EXERCISE GOAL: Print each line exactly, from the one with "1568x553 pixels. How" to the very last line of the listing, and keep the pictures out.
===== DATA TO PROCESS =====
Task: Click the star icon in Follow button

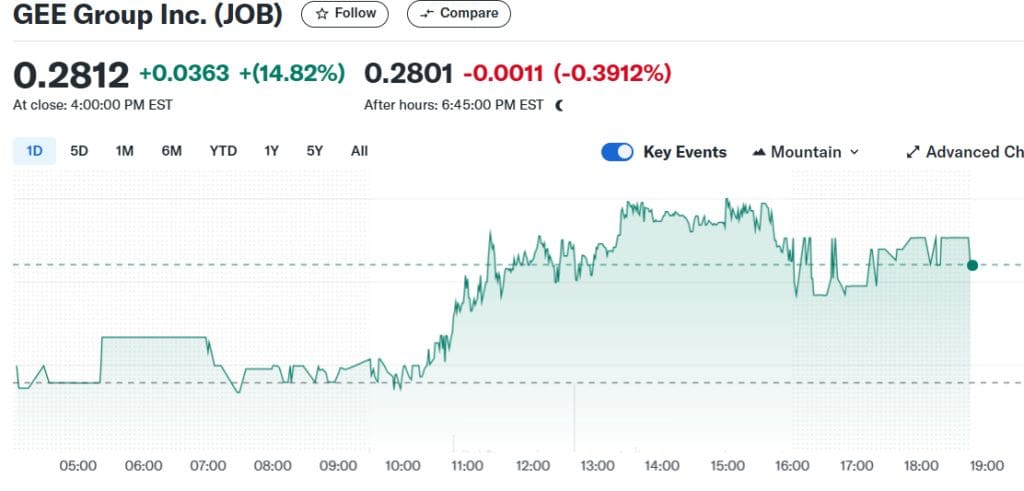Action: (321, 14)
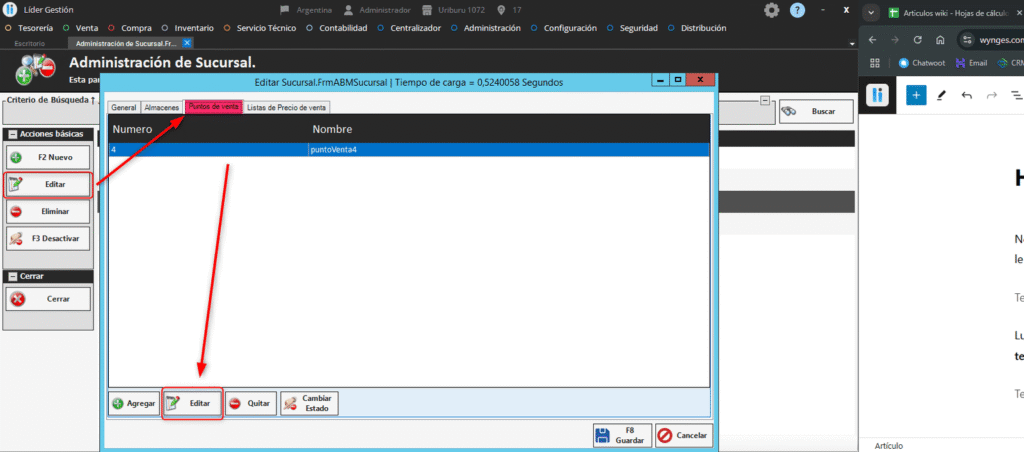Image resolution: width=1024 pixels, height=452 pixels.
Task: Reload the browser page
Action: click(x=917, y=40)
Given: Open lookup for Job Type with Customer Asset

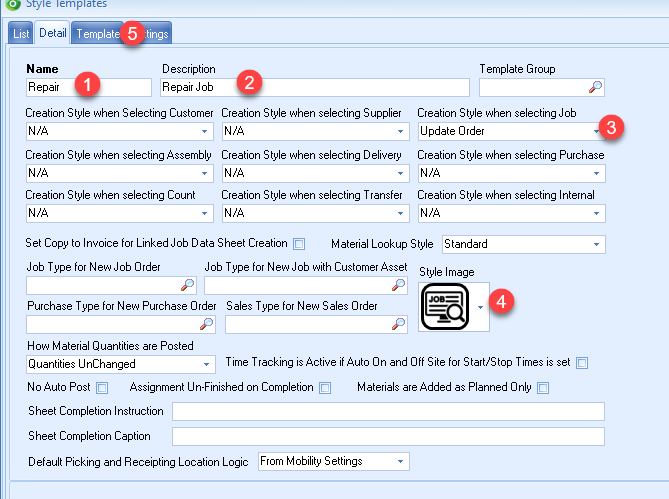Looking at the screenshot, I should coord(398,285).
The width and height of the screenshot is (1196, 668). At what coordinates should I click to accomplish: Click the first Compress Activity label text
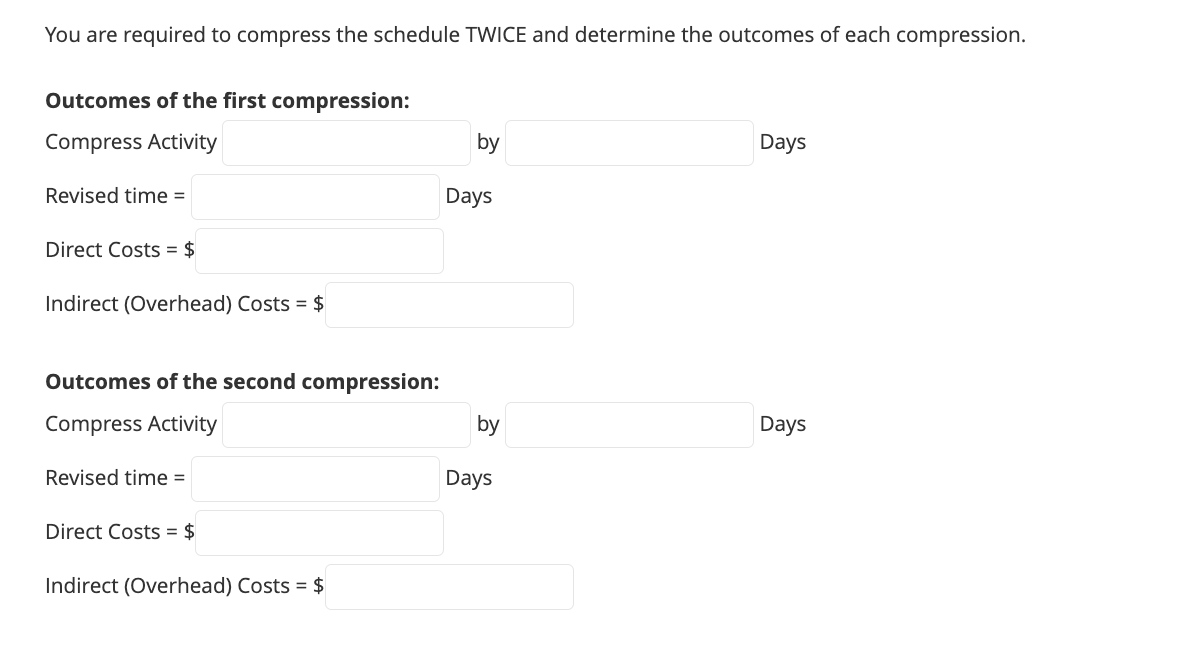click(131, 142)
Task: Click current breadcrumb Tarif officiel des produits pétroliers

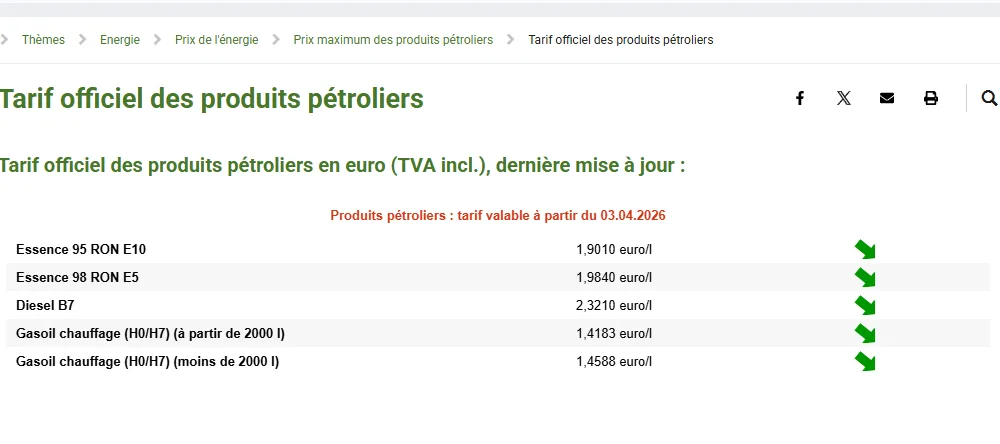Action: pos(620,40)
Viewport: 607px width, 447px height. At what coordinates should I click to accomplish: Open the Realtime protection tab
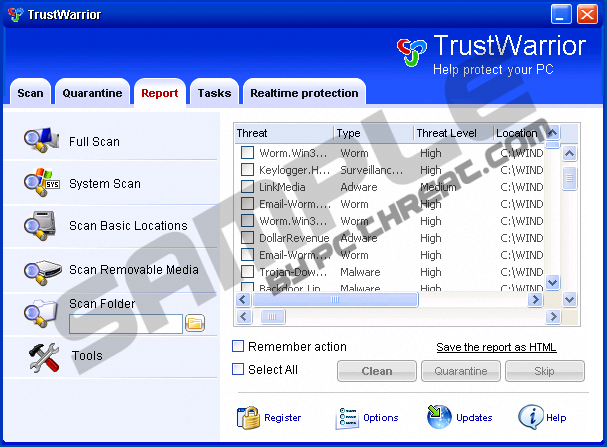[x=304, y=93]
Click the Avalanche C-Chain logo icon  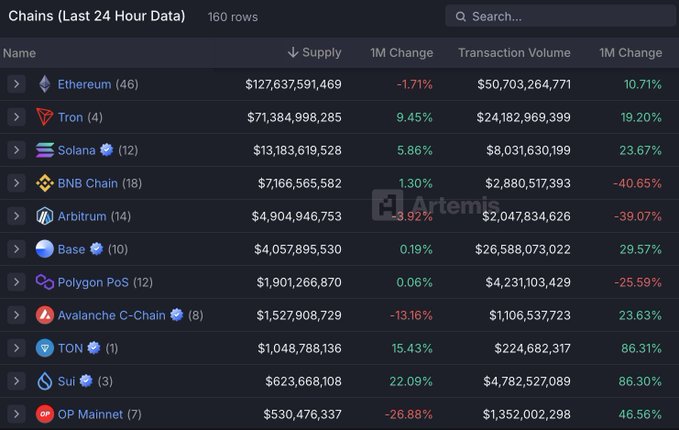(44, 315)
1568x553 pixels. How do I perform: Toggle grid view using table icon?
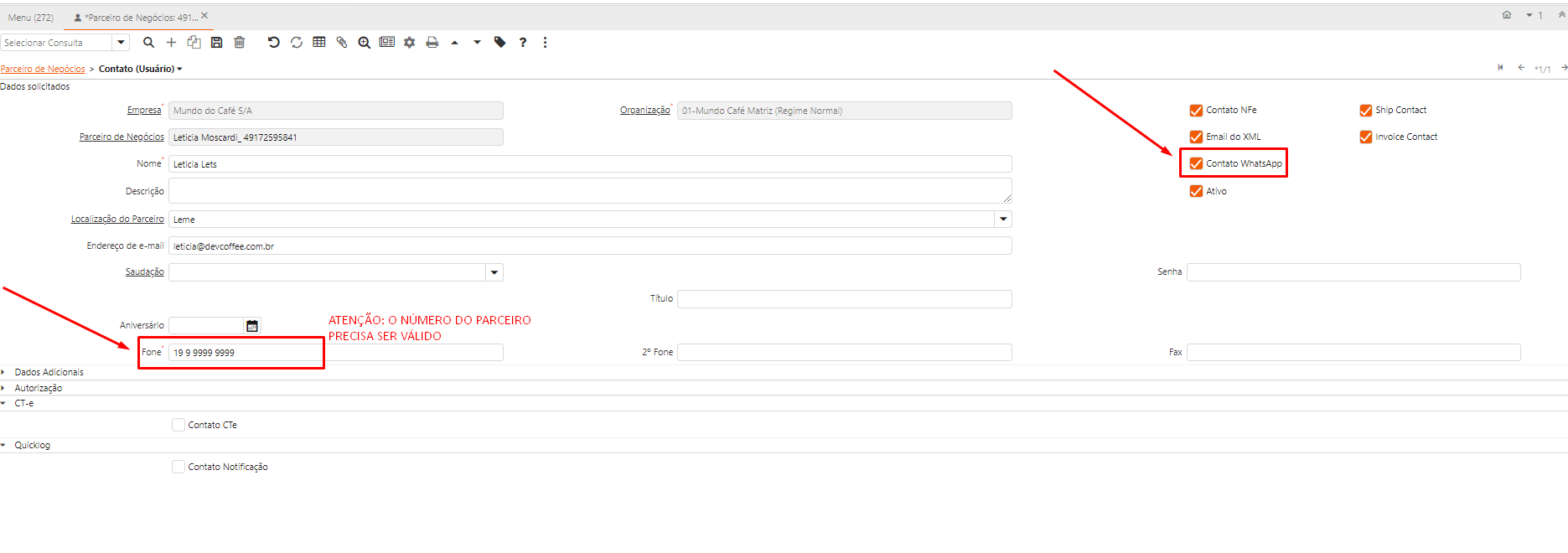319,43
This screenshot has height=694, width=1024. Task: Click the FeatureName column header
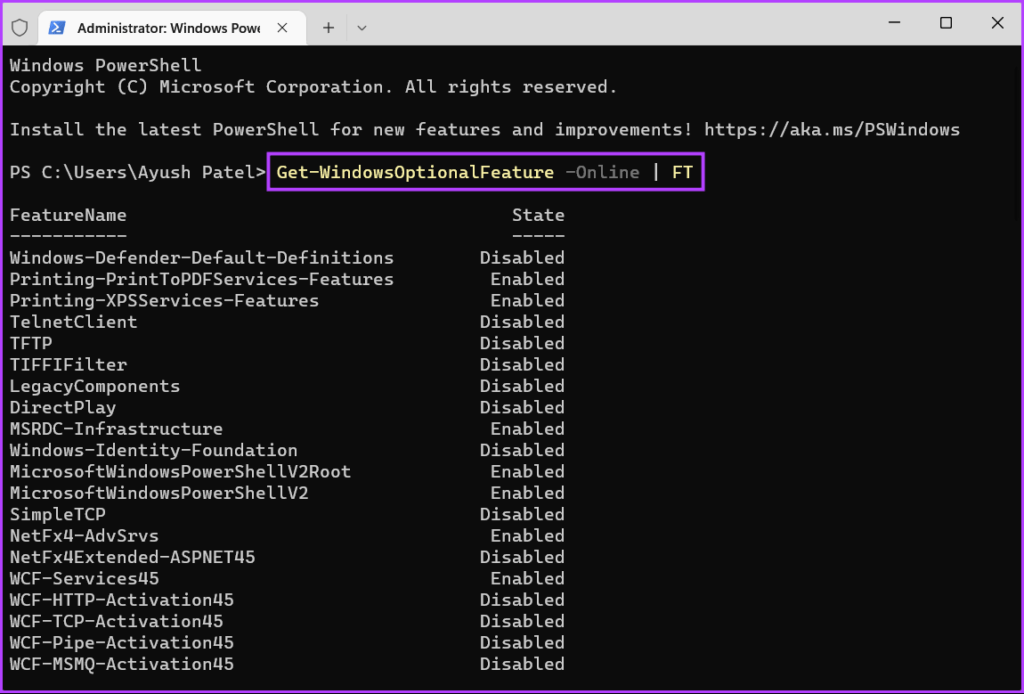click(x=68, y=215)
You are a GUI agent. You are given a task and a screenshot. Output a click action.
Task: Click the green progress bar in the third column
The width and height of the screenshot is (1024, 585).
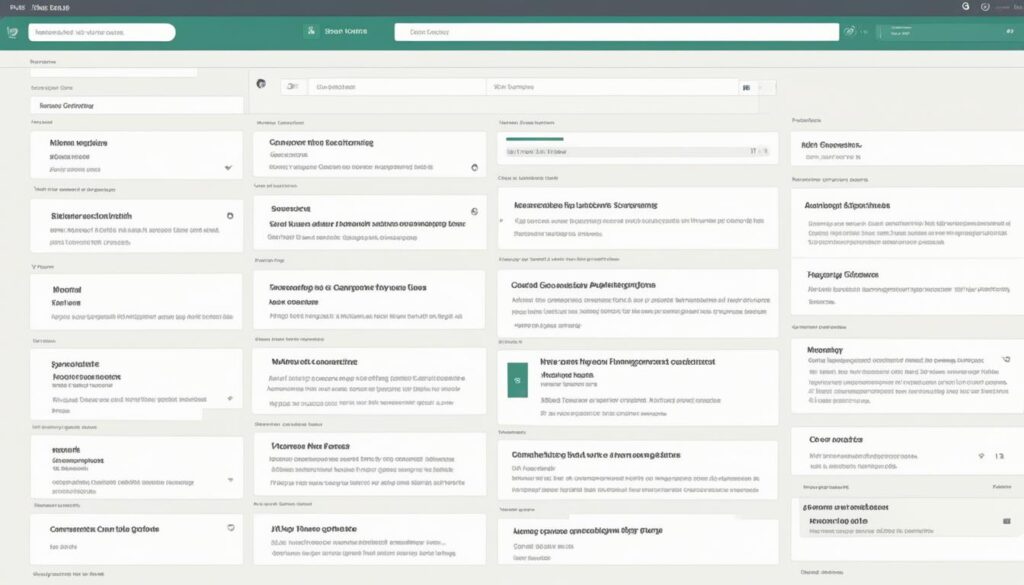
=====
RESULT OF THIS EXERCISE:
1568x553 pixels. How do I perform: Toggle grid view using table icon?
319,43
This screenshot has height=694, width=1024. Task: Click the FeatureName column header
click(x=68, y=215)
You are a GUI agent. You are given a task and a screenshot. Output a click action.
Task: Click the green progress bar in the third column
The width and height of the screenshot is (1024, 585).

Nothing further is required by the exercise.